しかし五輝は、そういった事を面と向かっていう人ではなかったと思っていたから。礼を言うのに、少し時間がかかってしまった。
「……そう、だったのか。ありがとう」
その後訪れる沈黙が、かなり気まずい。五輝もそういった意味で言ったわけではないだろうし、ただ短髪の方が似合っていた、という意図である事は明白だ。
早く何か話さねば、と一華は下ろしていた髪を触りながら言った。
「でも……中学の時みたいに短くしたりはしないかな。せっかくの、母さん譲りの綺麗なストレートだから」
「……ま、こっちもいいけど」
やはり、妙に気恥ずかしい。いつもなら賛辞として、照れくさくとも笑って礼を言えるのに、今日は何故か五輝の方を見る事も出来なかった。そして、五輝もこっちを見ようとしない。それがより、雰囲気を作り上げているのかもしれないが。
ふと、五輝は顔を覆って俯いた。
「…………ヤベ、気持ち悪くなってきた」
「だ、大丈夫か?」
「マジで気持ち悪い……」
「そんなにか? どうしよう……確かトイレが近くにあったはずだ。立てるか」
「いい。すぐ治まる」
とてもそんなふうには見えないし、無理矢理にでも連れていくべきか、と五輝の手を取るも、すぐに振り払われてしまう。
「……大丈夫。」
その声色は、どこか苦しそうだったが、何故かそれ以上何も言えなくなってしまった。
「……辛くなったら、いつでも言うんだぞ」
「あぁ」
もうすぐ九実達も戻ってくる。それまでに治まるといいが……、と一華はベンチに座り直した。

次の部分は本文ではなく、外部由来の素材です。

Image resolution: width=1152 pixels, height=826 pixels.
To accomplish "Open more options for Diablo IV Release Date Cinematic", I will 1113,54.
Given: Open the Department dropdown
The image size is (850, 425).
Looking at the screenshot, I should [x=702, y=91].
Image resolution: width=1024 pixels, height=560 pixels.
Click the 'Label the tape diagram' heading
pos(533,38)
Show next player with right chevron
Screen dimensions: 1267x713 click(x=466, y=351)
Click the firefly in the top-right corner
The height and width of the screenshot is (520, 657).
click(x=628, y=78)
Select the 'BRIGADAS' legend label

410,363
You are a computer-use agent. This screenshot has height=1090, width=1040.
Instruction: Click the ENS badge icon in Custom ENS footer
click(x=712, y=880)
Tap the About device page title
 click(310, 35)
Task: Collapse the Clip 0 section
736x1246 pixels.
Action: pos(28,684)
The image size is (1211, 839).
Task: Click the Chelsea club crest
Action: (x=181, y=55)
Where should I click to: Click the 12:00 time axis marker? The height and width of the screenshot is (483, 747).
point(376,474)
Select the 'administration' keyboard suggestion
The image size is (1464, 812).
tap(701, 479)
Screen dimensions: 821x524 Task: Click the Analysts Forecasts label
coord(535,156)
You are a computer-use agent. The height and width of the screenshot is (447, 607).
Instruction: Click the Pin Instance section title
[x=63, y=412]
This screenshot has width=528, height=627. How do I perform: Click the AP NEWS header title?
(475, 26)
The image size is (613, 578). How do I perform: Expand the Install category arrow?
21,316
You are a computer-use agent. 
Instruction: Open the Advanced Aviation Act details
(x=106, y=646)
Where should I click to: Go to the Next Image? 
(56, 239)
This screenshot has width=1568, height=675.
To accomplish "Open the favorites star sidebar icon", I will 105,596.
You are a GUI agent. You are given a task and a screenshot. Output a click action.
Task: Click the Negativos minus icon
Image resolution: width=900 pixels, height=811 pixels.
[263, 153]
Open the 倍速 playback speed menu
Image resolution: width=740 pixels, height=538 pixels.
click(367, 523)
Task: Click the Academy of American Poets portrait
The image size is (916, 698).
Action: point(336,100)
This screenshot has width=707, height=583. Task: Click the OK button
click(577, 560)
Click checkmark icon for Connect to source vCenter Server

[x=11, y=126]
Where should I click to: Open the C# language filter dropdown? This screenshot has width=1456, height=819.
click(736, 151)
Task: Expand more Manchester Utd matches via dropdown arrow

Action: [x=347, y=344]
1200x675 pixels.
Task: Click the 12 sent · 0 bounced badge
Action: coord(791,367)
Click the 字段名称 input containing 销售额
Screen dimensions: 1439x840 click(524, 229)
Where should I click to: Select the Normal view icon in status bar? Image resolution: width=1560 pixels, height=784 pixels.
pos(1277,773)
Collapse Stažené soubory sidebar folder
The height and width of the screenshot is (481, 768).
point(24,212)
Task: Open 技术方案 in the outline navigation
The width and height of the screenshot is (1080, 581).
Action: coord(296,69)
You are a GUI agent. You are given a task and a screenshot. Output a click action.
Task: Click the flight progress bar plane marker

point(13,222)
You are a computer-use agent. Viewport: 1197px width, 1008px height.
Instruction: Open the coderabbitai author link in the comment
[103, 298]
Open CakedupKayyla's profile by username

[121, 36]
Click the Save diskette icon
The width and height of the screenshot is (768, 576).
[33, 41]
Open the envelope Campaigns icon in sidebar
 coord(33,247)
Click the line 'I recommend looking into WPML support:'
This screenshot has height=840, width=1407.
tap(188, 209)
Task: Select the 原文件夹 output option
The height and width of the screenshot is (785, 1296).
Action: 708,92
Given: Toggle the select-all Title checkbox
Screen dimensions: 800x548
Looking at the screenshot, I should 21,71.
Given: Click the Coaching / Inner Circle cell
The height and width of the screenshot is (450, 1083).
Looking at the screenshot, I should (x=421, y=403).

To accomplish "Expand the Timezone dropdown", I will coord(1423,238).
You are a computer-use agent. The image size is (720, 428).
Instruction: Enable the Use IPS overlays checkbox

九実達が戻ってくる頃には、五輝も回復したように振舞っていた。顔色はいつも通りだし、本当に問題はないらしい。
五輝の時同様、ふらふらになって戻ってきた二宮と三央を落ち着かせてから、次のアトラクションに向かった。
空中ブランコで九実と一緒に景色を楽しんだり、メリーゴーラウンドではSNSにあげるからと六月の写真を撮ったり、コーヒーカップでは七緒にこれでもかという程回されたりと、後半になるにつれハードになっていったが、休憩を挟みながらなのでさほど疲れは感じていない。
昼休憩を挟んでから、再び園内を歩き始める事数分。ふと六月が足を止めた。
「あ、ここ行こうよ」
六月が指さしたのは『かがみのめいろ』と看板の吊るされている迷路だった。その名の通り鏡に囲まれた難易度の高そうなアトラクションだ。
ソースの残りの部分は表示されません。